Hector Macpherson Jr. received the Distinguished Leadership Award for a Citizen Planner from the American Planning Association in 1999, the same year the association designated Senate Bill 100 a National Planning Landmark. Macpherson, a Linn County Republican senator, had co-sponsored the bill during the 1973 legislative session. During that same session, he had also co-sponsored Senate Bill 101, which articulated state planning policies for agricultural lands. The two bills set Oregon on a land-use planning path that was unique in the United States.
Macpherson was a farmer-intellectual who helped shape policy and its implementation in Linn County beginning in the 1960s. Following in his father's legislative footsteps (Hector Macpherson Sr. had been state senator for the county in 1928-1932 and 1940-1942), Macpherson was a state senator from 1971 to 1974, an advisory board member of the watchdog group 1000 Friends of Oregon from 1975 through the 1980s, and an Oregon Land Conservation and Development Commissioner during the 1990s.
Born in Corvallis, he was the third of three children, all of whom started to work on the family dairy farm when very young.

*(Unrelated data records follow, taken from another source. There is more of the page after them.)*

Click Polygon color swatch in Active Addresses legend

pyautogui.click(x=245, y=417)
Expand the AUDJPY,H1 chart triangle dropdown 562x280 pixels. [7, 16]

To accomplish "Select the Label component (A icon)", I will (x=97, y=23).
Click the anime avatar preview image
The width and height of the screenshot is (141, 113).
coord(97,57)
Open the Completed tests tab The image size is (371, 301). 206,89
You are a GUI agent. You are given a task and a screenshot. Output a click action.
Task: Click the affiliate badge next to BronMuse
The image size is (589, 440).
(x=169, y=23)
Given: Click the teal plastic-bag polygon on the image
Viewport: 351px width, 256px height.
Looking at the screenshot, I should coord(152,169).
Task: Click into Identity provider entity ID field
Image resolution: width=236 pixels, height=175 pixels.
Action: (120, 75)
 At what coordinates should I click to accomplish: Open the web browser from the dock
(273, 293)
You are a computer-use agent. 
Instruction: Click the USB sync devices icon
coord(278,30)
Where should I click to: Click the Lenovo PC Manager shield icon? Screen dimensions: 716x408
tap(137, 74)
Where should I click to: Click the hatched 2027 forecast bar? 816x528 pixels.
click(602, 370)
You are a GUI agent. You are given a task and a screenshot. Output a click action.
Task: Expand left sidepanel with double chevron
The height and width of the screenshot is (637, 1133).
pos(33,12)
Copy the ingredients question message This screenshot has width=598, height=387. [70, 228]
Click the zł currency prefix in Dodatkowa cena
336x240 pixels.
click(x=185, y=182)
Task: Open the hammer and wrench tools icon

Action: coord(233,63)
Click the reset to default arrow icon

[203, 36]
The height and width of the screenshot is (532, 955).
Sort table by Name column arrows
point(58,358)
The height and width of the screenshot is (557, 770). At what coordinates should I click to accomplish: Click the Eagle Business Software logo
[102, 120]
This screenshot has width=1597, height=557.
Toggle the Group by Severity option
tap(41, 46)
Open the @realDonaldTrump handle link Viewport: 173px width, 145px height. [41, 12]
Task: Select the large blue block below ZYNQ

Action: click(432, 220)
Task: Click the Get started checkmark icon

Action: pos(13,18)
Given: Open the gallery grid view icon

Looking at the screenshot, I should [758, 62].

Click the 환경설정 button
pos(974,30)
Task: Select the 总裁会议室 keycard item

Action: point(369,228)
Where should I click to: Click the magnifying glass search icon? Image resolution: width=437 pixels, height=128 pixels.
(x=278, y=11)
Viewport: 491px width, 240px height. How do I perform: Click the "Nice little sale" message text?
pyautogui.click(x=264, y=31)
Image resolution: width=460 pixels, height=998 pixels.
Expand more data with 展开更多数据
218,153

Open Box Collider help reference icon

Macpherson studied farming at the Oregon State College School of Agriculture, where his father had taught agricultural economics. He earned a bachelor’s degree in 1940 and took over the farm after returning from World War II, where he served in the Army Air Corps. As he educated himself about land-use issues, Macpherson integrated theories, case studies, and a deep knowledge about farmers and farming practices into his policy recommendations. Throughout his career, he welcomed debate and was open to learning from his own and others’ experience.
SB 100 and SB 101 emerged from study groups that Macpherson organized after the 1971 legislative session. Both incorporated principles that were especially important to him: land ought to be treated as a precious resource in which the public had an interest; and the health of key Oregon economic sectors—farming and forestry—and the prevention of sprawl from undermining those sectors had to be authoritatively inserted from the state level into local planning processes.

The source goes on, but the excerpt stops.